Davina was previously the Hate Crime Awareness coordinator for Centre for Diversity and Equality, with tasks varying from casework with service users to awareness for the Borough of Dudley.


Davina is extremely passionate about supporting survivors who feel invisible and aims to help shine a light onto those kept in the dark.


Hebe Lawson

Advice and Advocacy Coordinator

Hebe is one of two coordinators at the West Midlands Anti-Slavery Network’s SafePlace project: a pre-NRM supported accommodation for adult male survivors of human trafficking and modern slavery in the West Midlands. Hebe manages the day to day activities of the SafePlace, coordinating each survivor’s support plan. This includes offering advice and advocacy for service users in areas such as: housing, the National Referral Mechanism, access to legal advice, police matters, access to health and drug and alcohol dependency services.

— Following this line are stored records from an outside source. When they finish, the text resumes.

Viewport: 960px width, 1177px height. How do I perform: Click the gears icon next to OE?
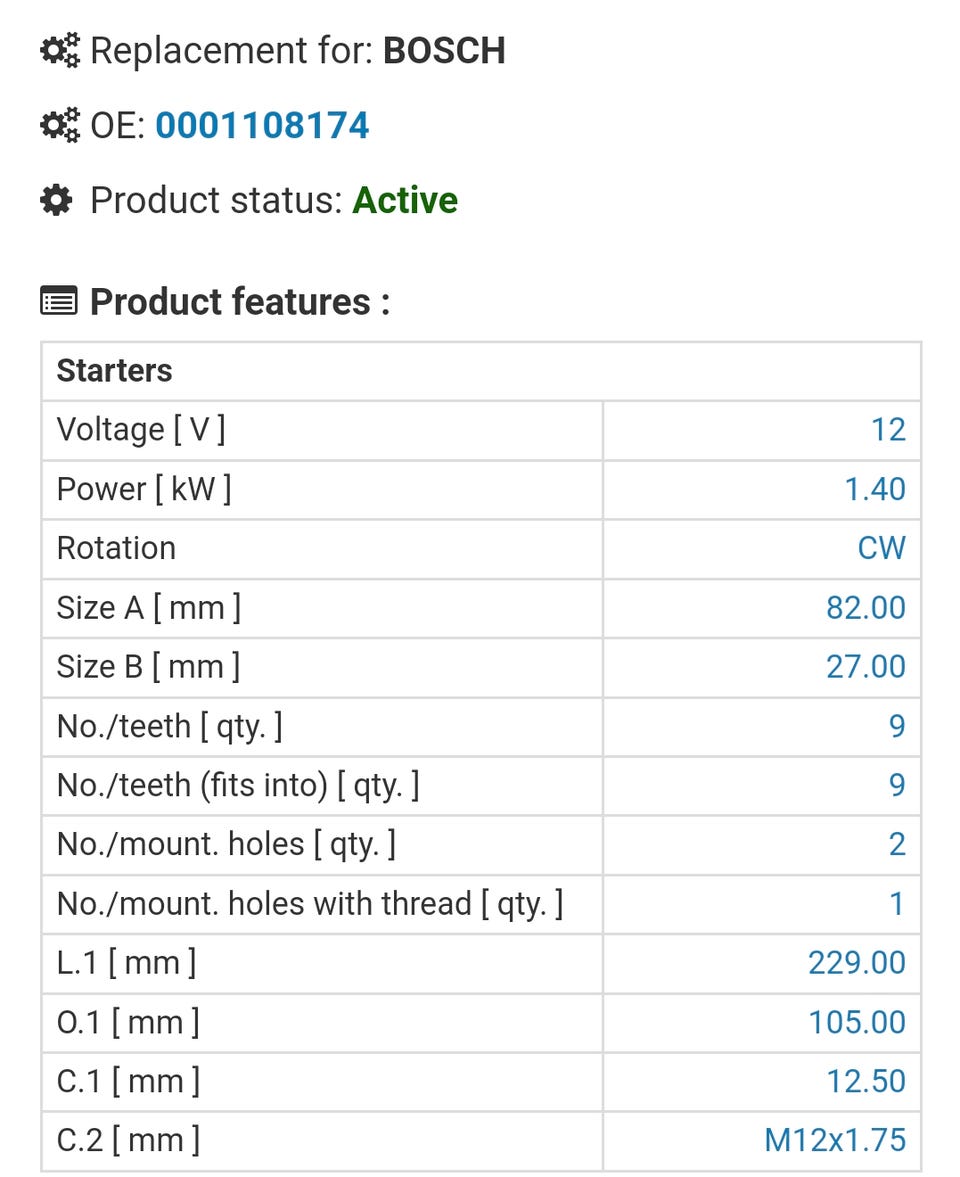(x=59, y=126)
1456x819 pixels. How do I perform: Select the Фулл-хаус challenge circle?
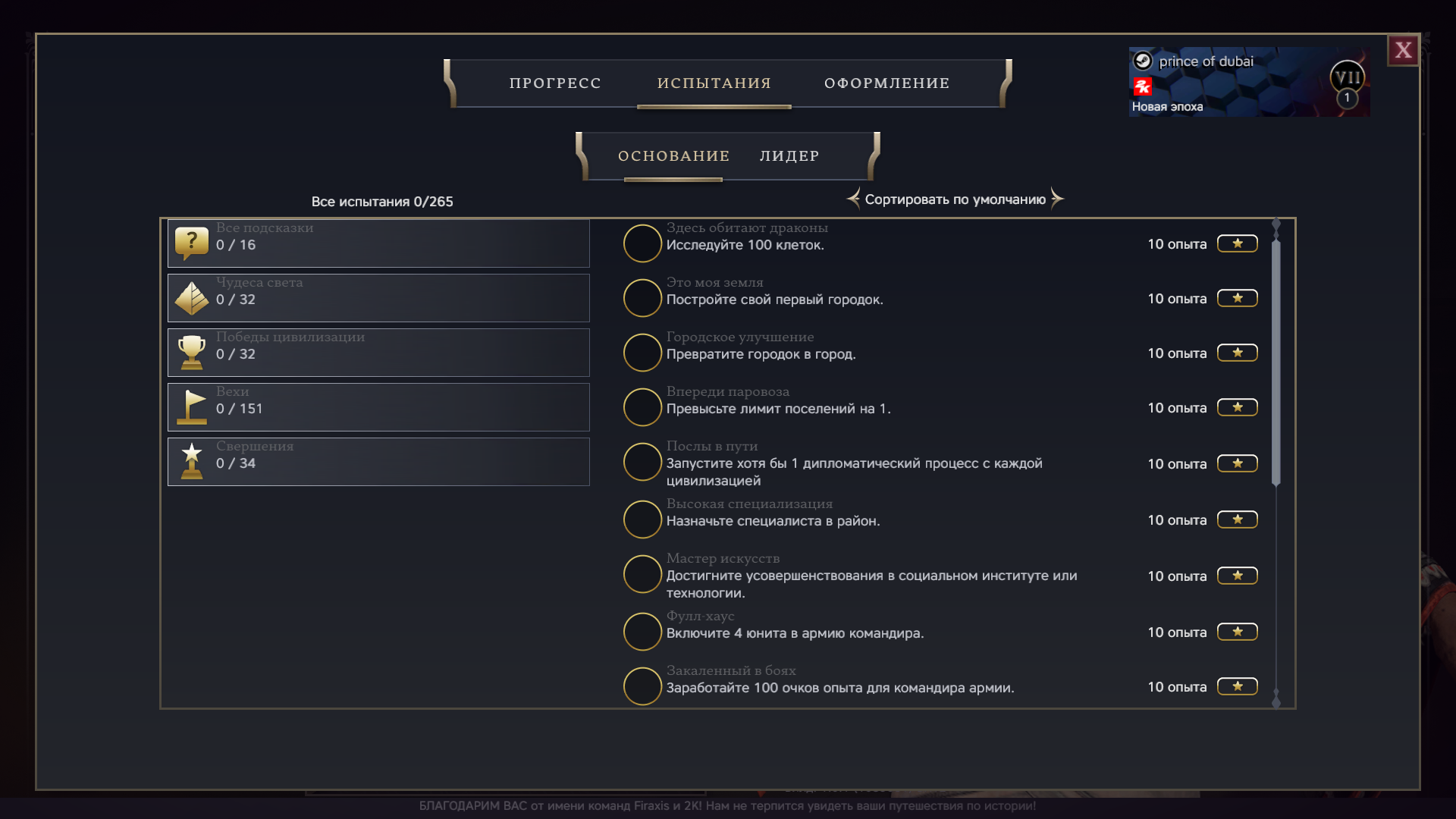coord(642,632)
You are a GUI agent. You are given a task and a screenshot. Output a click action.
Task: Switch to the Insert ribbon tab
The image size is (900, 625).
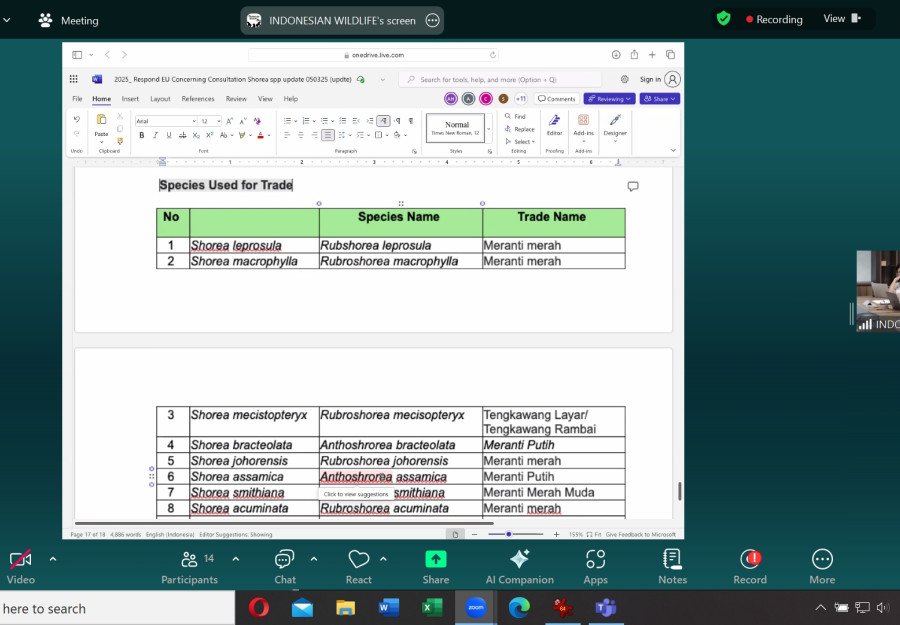click(x=130, y=99)
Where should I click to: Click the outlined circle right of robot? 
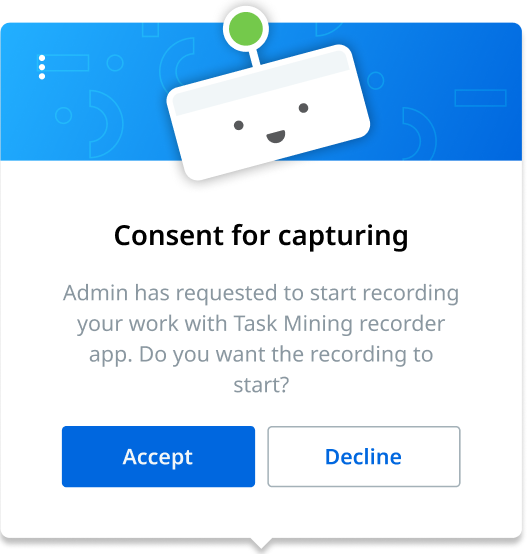[x=376, y=81]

Before joining the SafePlace team Hebe had worked in a prevention-based and awareness-raising anti-human trafficking role in Mexico. She has also worked providing housing and benefit advice and signposting to other services in a foodbank in the UK.


Hebe strongly believes that human trafficking and modern slavery survivor support should empower service users to reclaim their rights and entitlements. Thus, allowing them to make informed choices and decisions about their care and future. Hebe values education, both in the context of informing survivors of their entitlements and care as well as spreading best practice to other professionals working in the field of human trafficking and modern slavery.


Nicole Morris

Advice and Advocacy Coordinator

Nicole is one of two coordinators at the West Midlands Anti-Slavery Network’s SafePlace project: a pre-NRM supported accommodation for adult male survivors of human trafficking and modern slavery in the West Midlands. Nicole manages the day to day activities of the SafePlace, coordinating each survivor’s support plan. This includes offering advice and advocacy for service users in areas such as: housing, the National Referral Mechanism, access to legal advice, police matters, access to health and drug and alcohol dependency services.


Before joining the SafePlace team Nicole had worked in a range of different settings working for one of the biggest homelessness charities in Birmingham, offering crisis intervention through community outreach within the city centre supporting entrenched rough sleepers as well as prevention-based work in the biggest multi agency hub. This role included completing housing assessments alongside statutory services such as Birmingham City Council and Children’s Services. Nicole also has experience from a hospital setting working in A&E, supporting victims of serious youth violence and exploitation providing hospital based youth work to prevent readmissions by providing support around safeguarding, rehousing, education, training and employment, drug and alcohol as well as scaffolding them into the necessary services they require. This role provided the ‘teachable moment’ for them to say, “I want out of this lifestyle and I am ready for change”. Not only serious youth violence, Nicole would support victims of human trafficking and modern slavery from resus, on ward as well as in the community, providing long term assistance, as well as conducting risk assessments and comprehensive support plans.


Nicole strongly believes that human trafficking and modern slavery survivors should be aware, as well as provided the appropriate support that they are entitled to. Nicole is passionate about advocating for those who need a voice the most, ensuring they are encouraged to make informed choices and decisions about their care and future, ensuring professionals are survivor centred from the get-go. Nicole feels strongly about being trauma informed and providing awareness and education to external organisations relating to the importance of the victim care standards and what best practice looks like when encountering survivors.